An anonymous reader asks: "Microsoft is going to be giving a lecture on Palladium
for my Computer and Network Security class at MIT this Thursday. We're told that it's going to be the most technically detailed lecture publically given to date, and that we should be armed with questions as a result. Any suggestions from the Slashdot crowd? What technical details have you been dying to know about Palladium?" It would be interesting to hear back from someone who is planning on attending this. For those who wish they were, but can't for one reason or another, what would you have asked by proxy?
Read this for some good info.
The answer is yes. I don't know exactly where you have gathered this, it's completely wrong. Here's a link to an interview with the group product manager for Palladium with the answer:
DIDW
And the relavant quote (with important part bolded):
DIDW: So flexibility is a big goal, with nothing traceable locked in and no specific required PKI structure it must be part of?

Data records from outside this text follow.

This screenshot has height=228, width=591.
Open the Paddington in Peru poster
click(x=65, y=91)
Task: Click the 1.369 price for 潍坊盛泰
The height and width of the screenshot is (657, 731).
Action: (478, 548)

Juarez: The architecture is designed to be an open platform and open environment. As an ISV or service provider you can build anything you want on top of this platform and offer up a value proposition with consumers, or with other businesses. It can do all kinds of interesting things. But there's nothing in the system that says, for example, that if you run something in one of these vaults that you've got to have the code signed, or you have to have things authenticated. It's a very basic, open environment and we're not trying to build any elements of it that are going to require verification or the participation of anything other than the ISV and the person who is using the services want to have happen.

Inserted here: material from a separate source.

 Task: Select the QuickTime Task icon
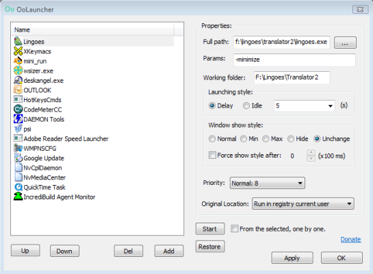pos(18,187)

How can user written software run on a 'trusted' system?
It's obvious, if you're familiar with the Palladium information that has been released. All software, whoever writes it, will be able to make use of Palladium features via a new API.
What are the Palladium features? Your software will be able to create a "virtual vault" that other software can't see into (an encrypted disk file locked to a hash of your software). You can have a "trusted agent" that runs in a secure memory area which is immune to being inspected or changed using debuggers, virtualizers, etc. You can get the OS to securely report a hash of your software to third parties, cryptographically signed by a key which is locked in the Palladium hardware.
The sense in which these features entitle your software to be called "trusted" is beyond the scope of this reply.
I strongly suggest that the OP read the Palladium docs that are available to familiarize himself with the system before he goes to this lecture.
This still leaves mostly the same question, if my machine is offline. Of course, that really could be a question in and of itself.. how does the system function with a non-networked computer?
If your system is offline or un-networked, you can still use the Palladium "virtual vault" and "curtained memory". This would allow your software to create a crypto key and store some data encrypted with it, such that no other software would be able to read that data. Not even the owner of the computer could get to that data except under the rules that your software enforced. He couldn't virtualize it, he couldn't emulate it, he couldn't use a debugger or patch the software.
The reason he can't virtualize your software or run it on an emulation layer is that the data is encrypted with a key that is locked in the crypto chip. The emulator doesn't have that key and so it can't decrypt the data. The reason he can't use a debugger is because (part of) your software runs in the special memory region which is off limits to debuggers. And the reason he can't patch your software (on the disk, say) is because that changes the software hash, which the crypto chip checks when it goes to decrypt the data, to see if it matches what it was then the data was encrypted. Changing the software changes the hash; changing the hash keeps you from getting at the data.
He could still get at the data if he used some hardware hacks, like dual-ported ram or exotic techniques to extract data from the secure crypto chip. These are probably outside of the expertise of the average hacker, though.
So what does "trusted" mean here? It means that your software can manage data and behave in a predictable manner, enforcing specified rules for manipulating the data.